One evening, we all celebrated two birthdays in the hotel family, one for their baby's first year and another for their grandmother who was 84 years old. We ate fried Amu Darya fish for the occasion. The children danced to music videos.

Despite the freezing temperatures, weekend brides still walked with bare shoulders to the holy shrines--the Aayid Alauddin Mausoleum and the Pahlavon Mohammed Mausoleum--to be blessed with their husbands, kneeling before the mullah, shivering. Besides the large wedding parties, many of the streets were understandably sparse with people fleeing the cold. Still, people, warming their hands over coals or curning cardboard, sold their wares at the bazaar, near the East Gate: everything from fish to new plastic bins or wooden cribs, still built the old-fashioned way.

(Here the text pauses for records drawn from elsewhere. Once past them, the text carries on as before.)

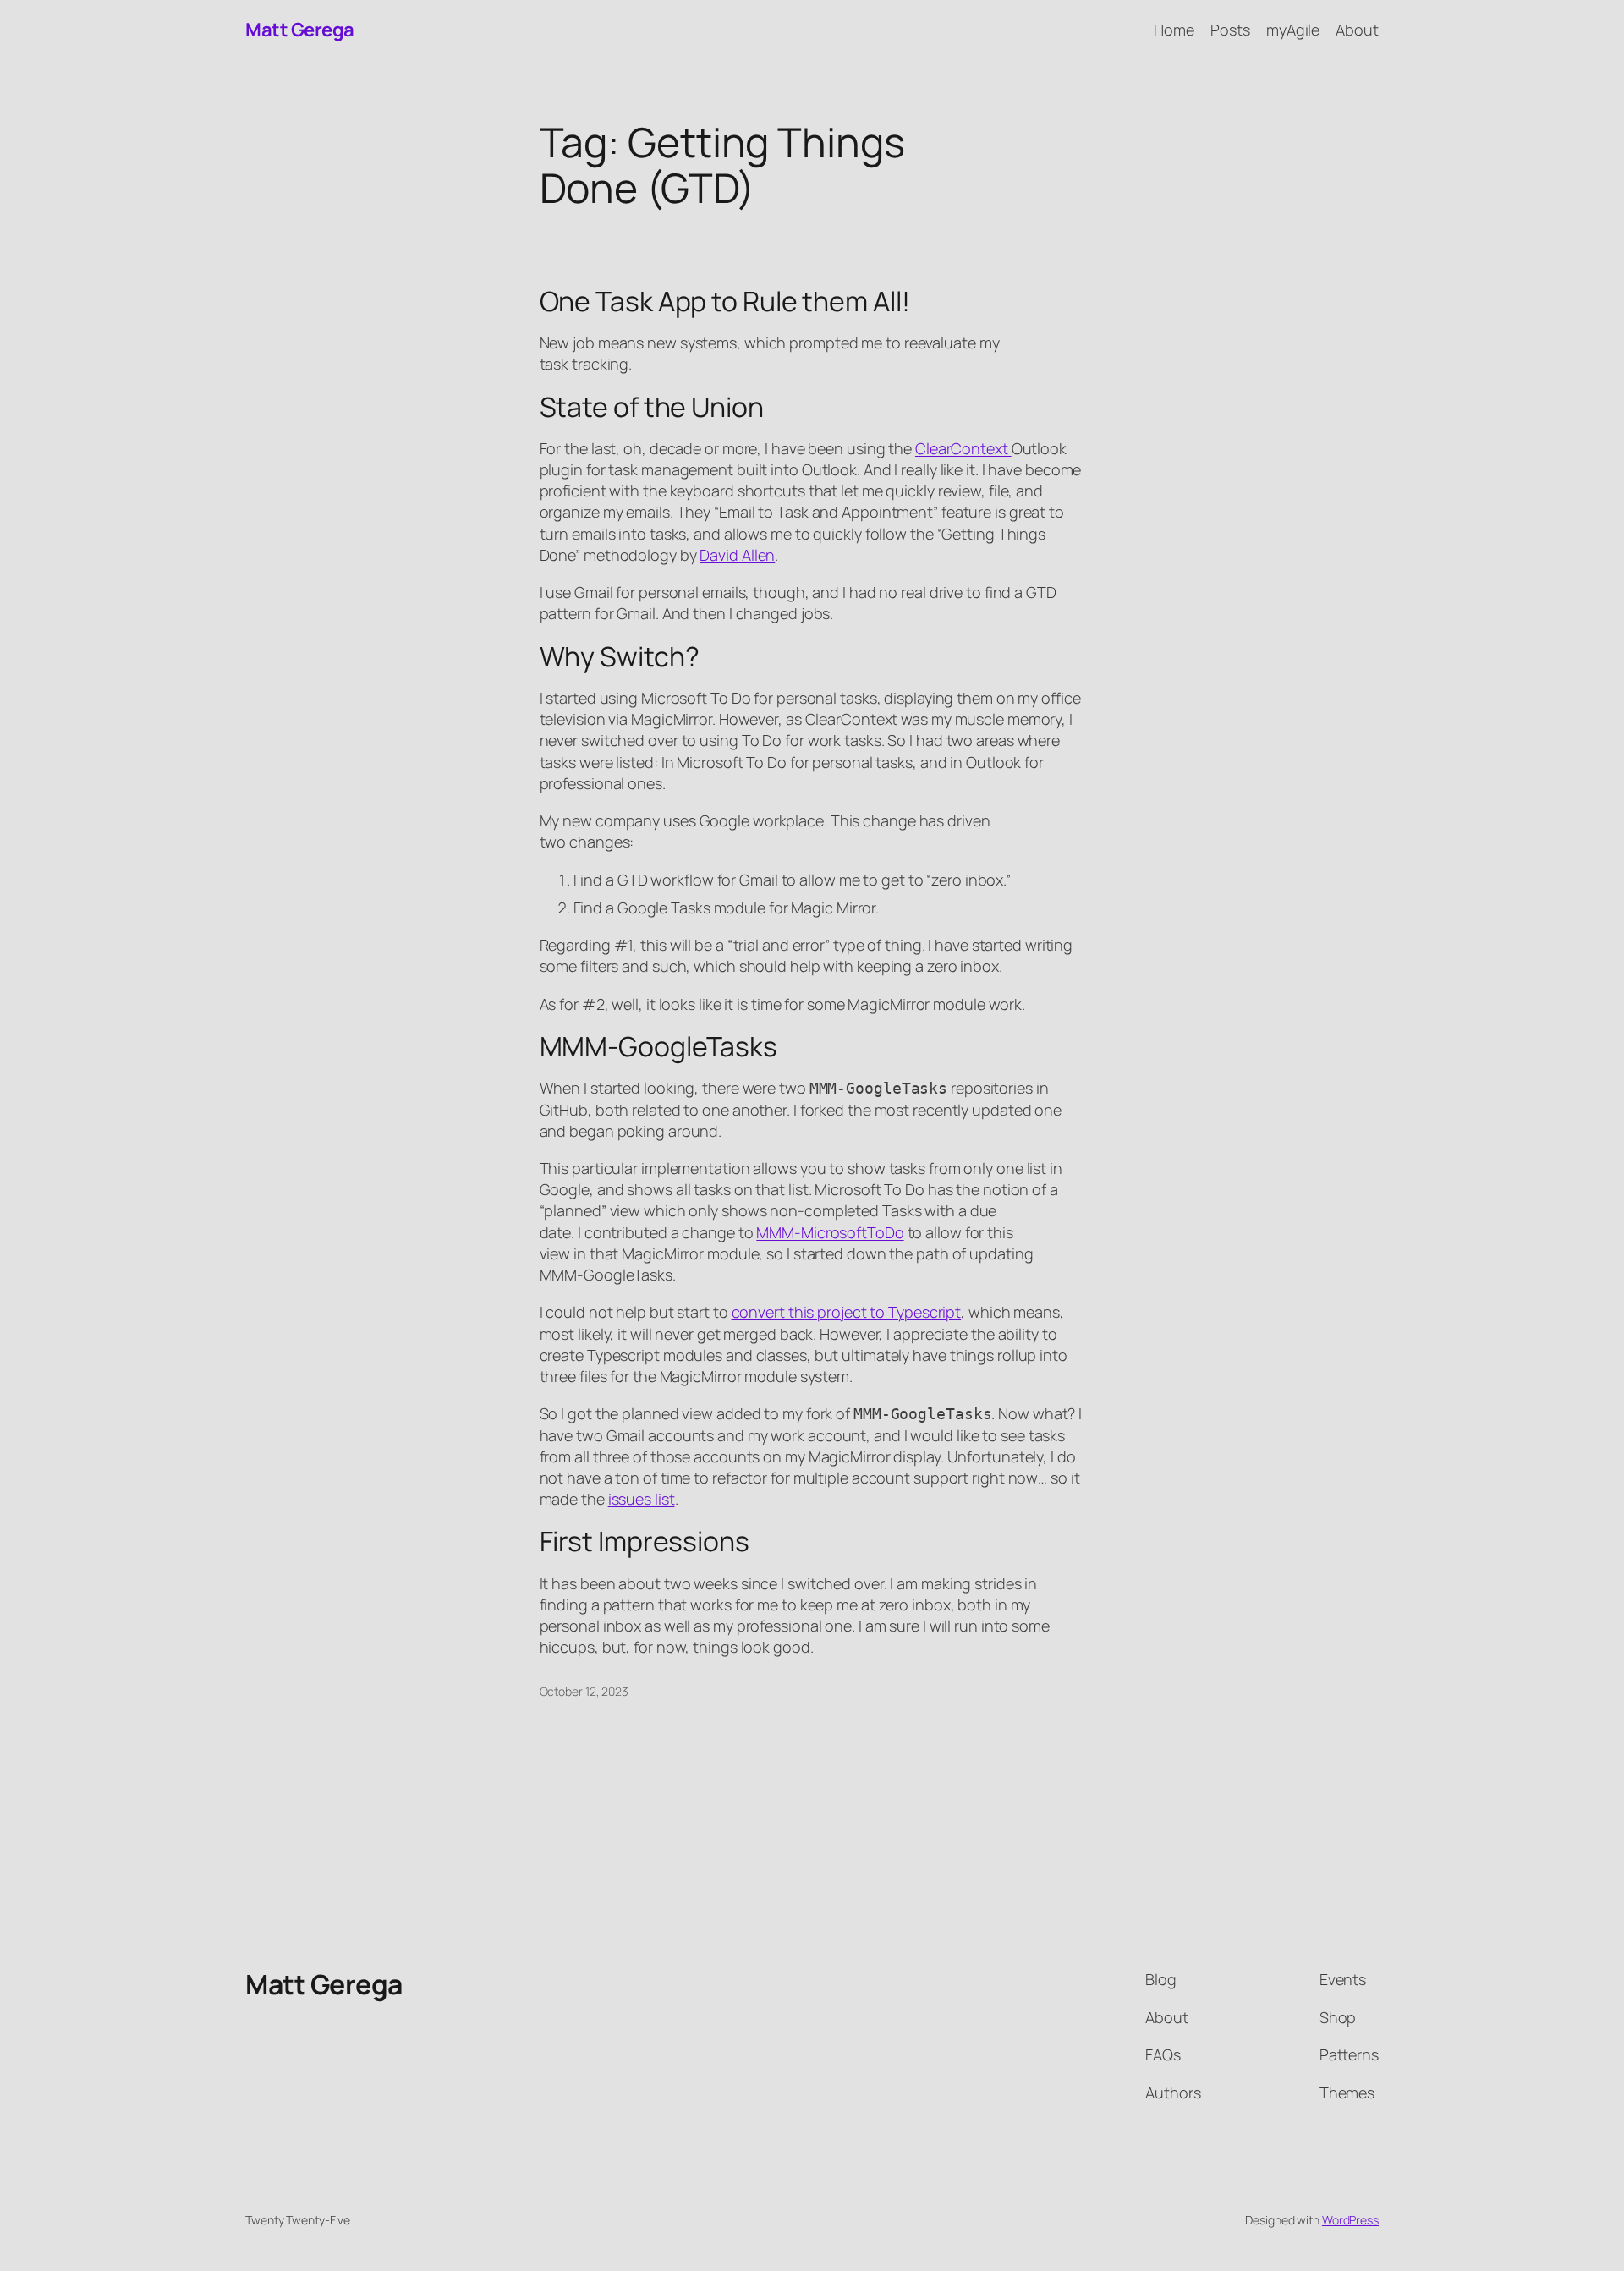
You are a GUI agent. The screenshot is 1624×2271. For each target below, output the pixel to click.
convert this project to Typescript (847, 1312)
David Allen (737, 555)
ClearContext (963, 448)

The ancient capital of Khorezm was Urgench, which both Ghengis Khan and Timur destroyed. Timur flooded the city by destroying a dam upstream, changing the course of the Amu Darya and desertifing the area. Khorezm recovered, shifting their capital upstream to the smaller town of Khiva.

During its time, the city was known for its slave trade, its wrestling-philosopher-saint Pahlavon Mohammed, and handicrafts. The Slaves were brought to Khiva from both north and south--the Kazakhs and Turkmen nomads who raided cities for the slave trade. Walking through the East Gate, I saw the cells where the slaves were kept as they were being sold.

Once the Russians invaded, its was preserved like strawberry jam, hence its tourist draw: everything is similar to what it would have looked like in the nineteenth century.

Well, at least the buildings are similar, preserved as museums.

For one whole day, I walked around Khiva, climbing a minaret, visiting the wrestler's mausoleum, admiring the intricate knotted tilework, and eating shashlyk and bread in the market. Aside from the weddings, we were the only tourists in town.

The next day, after breakfast with everyone, I said goodbye and left Khiva by marshrutka to Nukus, a few hours further northwest. The marshrutka stopped at the edge of the Amu Darya, now a sheet of ice. Here three of us walked across the river to the other side, where we found waiting cars to take passengers to another marshrutka, driving Dukes of Hazard style through the shrubs on the way.